As the temperature decreased further, a 2D fluctuation regime was observed, which was subsequently transformed to 3D fluctuations at a crossover temperature $T_{\mathrm{LD}}$ as the temperatures shifted to the lower values. The different values of the exponents, $\lambda$ are given in Table 2 and the corresponding crossover temperatures obtained are enlisted in Table 1.

The width of 1D, 2D, and 3D fluctuation regimes were determined from the linear fits to the data and are shown in Figure 7. Obviously, the width of the 1D regime decreases on increasing the applied magnetic field, reflecting a destabilization of the conducting charge strips in YBCO foam with magnetic field application [15]. Also, the width of the 3D regime shrinks while the 2D regime increases on increasing the magnetic field. This result suggests that the strength of interlayer coupling is weakened upon the application of magnetic field resulting in a facile movement of charge carriers in 2D. This situation is similar to the case of the Y-123 superconductor embedded with magnetic CoFe₂O₄ nanoparticles [45].

Now, it is important to discuss some details of the 2D character of the YBCO HTSc material investigated here.

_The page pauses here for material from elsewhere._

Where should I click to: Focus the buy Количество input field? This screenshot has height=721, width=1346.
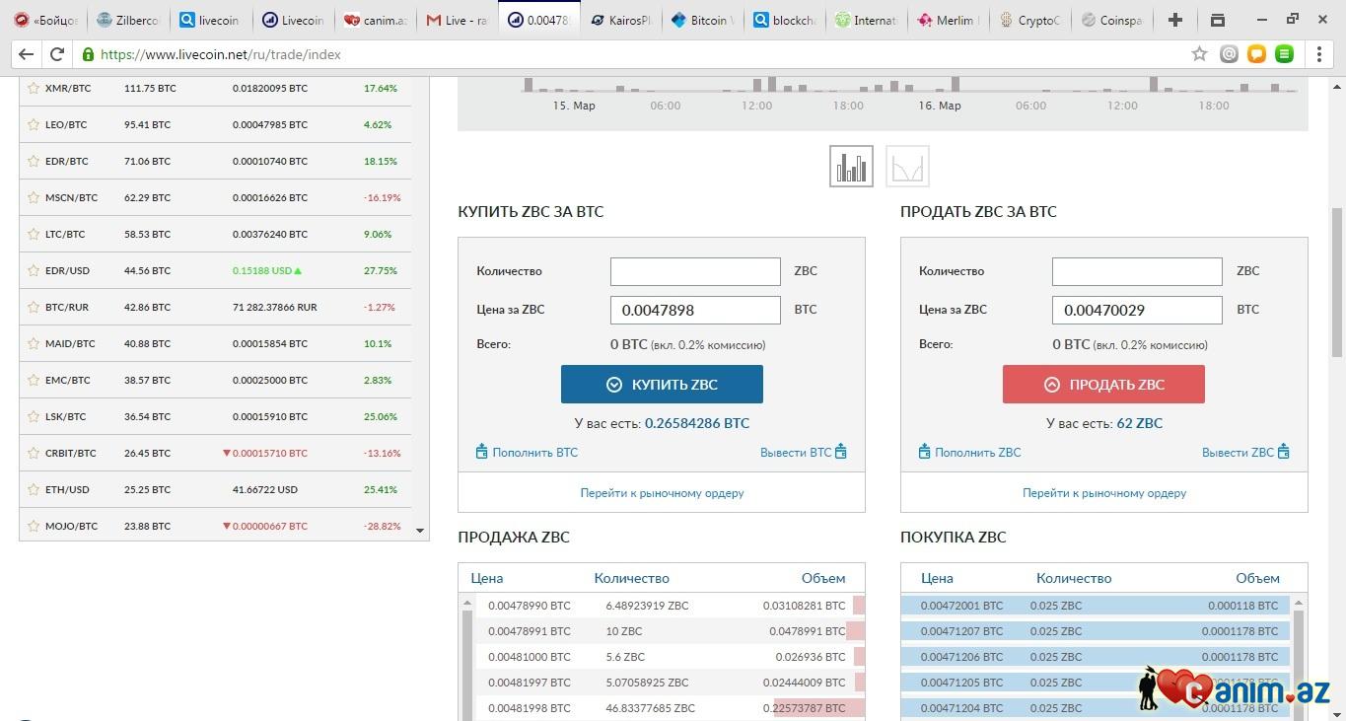[694, 271]

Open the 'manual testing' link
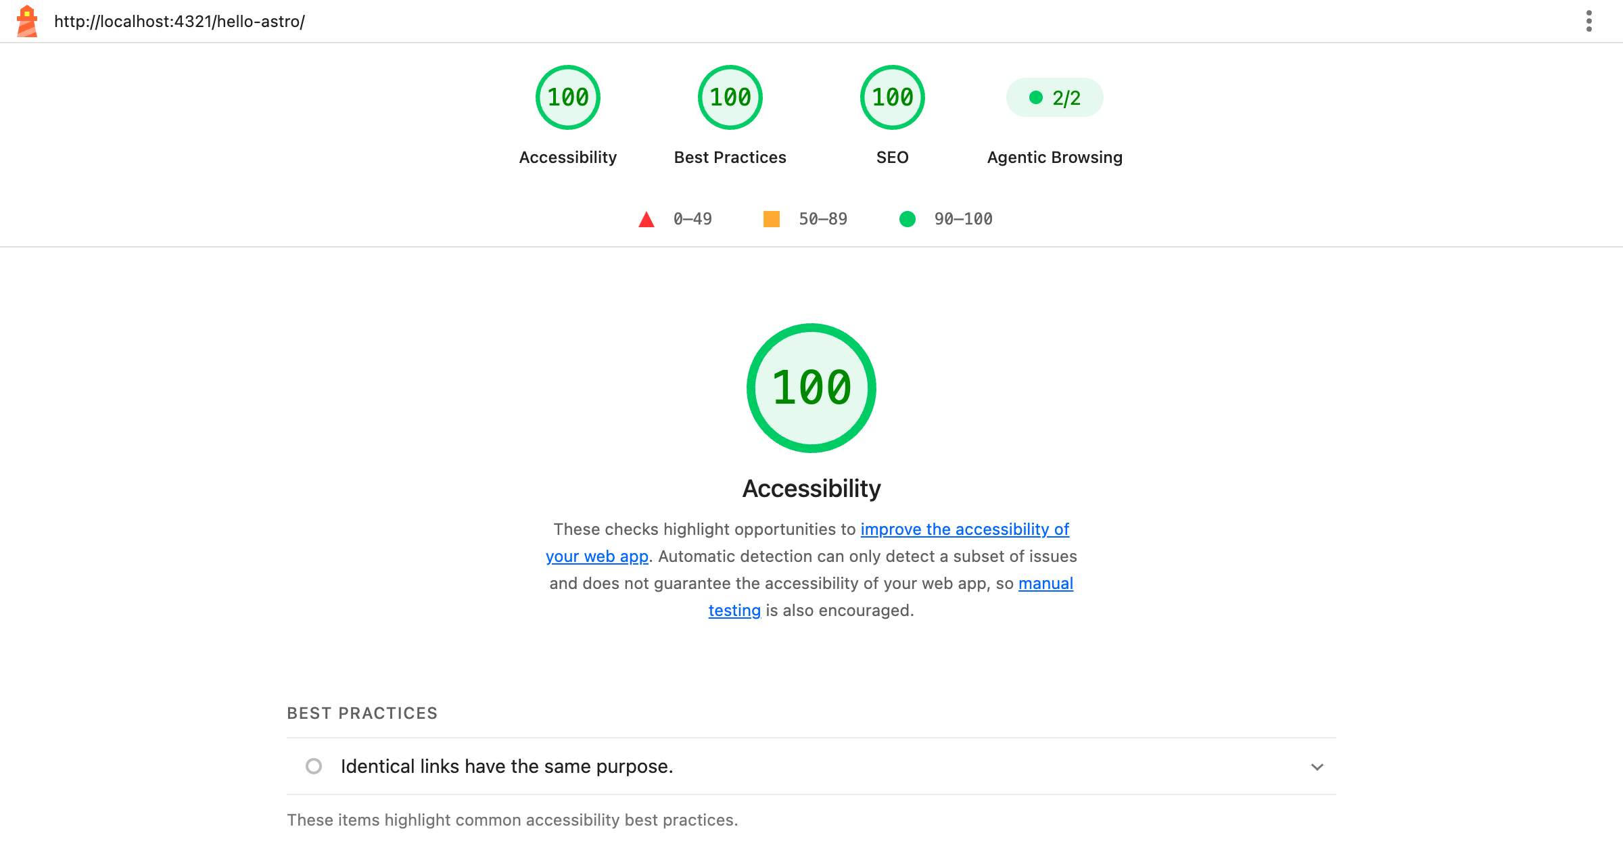point(1045,584)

Hikami and Larkin (HL) [50] constructed a theory for layered structured superconductors by taking into account simultaneously Maki–Thompson (MT) and AL mechanisms. In this model, the contribution of AL is given as:

$$\Delta {\sigma }_{\mathrm{AL}}=\frac{e^2}{16d\hslash \sqrt{(1+2\alpha )}}{ϵ}^{-1}.$$

(4)

The Maki–Thompson (MT) contribution is expressed as:

$$\Delta {\sigma }_{\mathrm{MT}}=\frac{e^2}{8d\hslash (1-\alpha /\delta )}ln\left(\frac{\delta (1+\alpha +\sqrt{(1+2\alpha )})}{\alpha (1+\alpha +\sqrt{(1+2\delta )})}\right).$$

(5)

where $\delta$ is the depairing parameter and can be expressed as follows:

$$\delta =\frac{19.248k_{B}l{\xi }_c^2\left(0\right)}{\pi \hslash d^2{\xi }_{ab}}T{\tau }_{\varphi }.$$

(6)

In this expression, ${\xi }_{ab}$ is the in-plane coherence length, l is the mean free path, and ${\tau }_{\varphi }$ is the lifetime of fluctuating Cooper pairs. In this case, the approximation of the clean limit (${\xi }_{ab}<l$), recognized in high-temperature superconductors, has been taken into account. The parameter $\alpha$ is defined as the coupling parameter and expressed as follows:

$$\alpha =2{\left[\frac{{\xi }_c}{d}\right]}^2{ϵ}^{-1}.$$

(7)

For layered structured cuprate HTSc, the occurrence of superconductivity is highly dependent on the coupling among the planes and chains. The Lawrence–Doniach (LD) model [17], a particular instance of HL theory is actually reproduced by Equation (4). This model inserts the concept of the strength of the interlayer Josephson coupling among the CuO₂ planes, denoted as $E_J$ in cuprate HTSc. By taking $\alpha =$1/2, the temperature at which 2D and 3D regimes cross-over is given as:

$$T_{\mathrm{LD}}=T_c^{\mathrm{mid}}\left[1+{\left(\frac{2{\xi }_c\left(0\right)}{d}\right)}^2\right]=T_c^{\mathrm{mid}}(1+E_J).$$

(8)

Nearby $T_c^{\mathrm{mid}}$, Equation (4) could be simplified to the strongly coupled ($E_J>1$) 3D fluctuation state wherein ${\xi }_c\left(T\right)>d$. However, after the 3D–2D crossover ($T>T_{\mathrm{LD}}$), the strength of coupling between the CuO₂ layers is weakened ($E_J<1$) because ${\xi }_c\left(T\right)<d$ and hence, the 2D fluctuation condition can be obtained. The values of $E_J$ and the zero-temperature coherence length along the c-axis ${\xi }_c\left(0\right)$ can be obtained using Equation (8). To determine ${\xi }_c\left(0\right)$, we considered the effective layer distance d as ∼1.186 nm for optimally doped YBCO [51]. Figure 8 displays the variations of $E_J$ and ${\xi }_c\left(0\right)$ as a function of the applied magnetic field. As can be observed from Figure 8, both $E_J$ and ${\xi }_c\left(0\right)$ diminished with increasing the applied magnetic field. This behavior is consistent with ${\xi }_c\left(0\right)$ following a proportional relationship with $T_c$ which goes against the general theory of superconductivity [52] (where ${\xi }_c\left(0\right)\sim 1/T_c$). In our case, when the magnetic field increases, the coupling strength in the product diminishes, meaning that ${\xi }_c\left(0\right)$ drops as the magnetic field rises. Similar behavior has been recently reported by Subhasis Shit et al. in single grain GdBa₂Cu₃O_7−δ superconductor [53]. Our results are also consistent with those reported by Solovjov et al. in the case of YBCO single crystals prepared at different pressures [54].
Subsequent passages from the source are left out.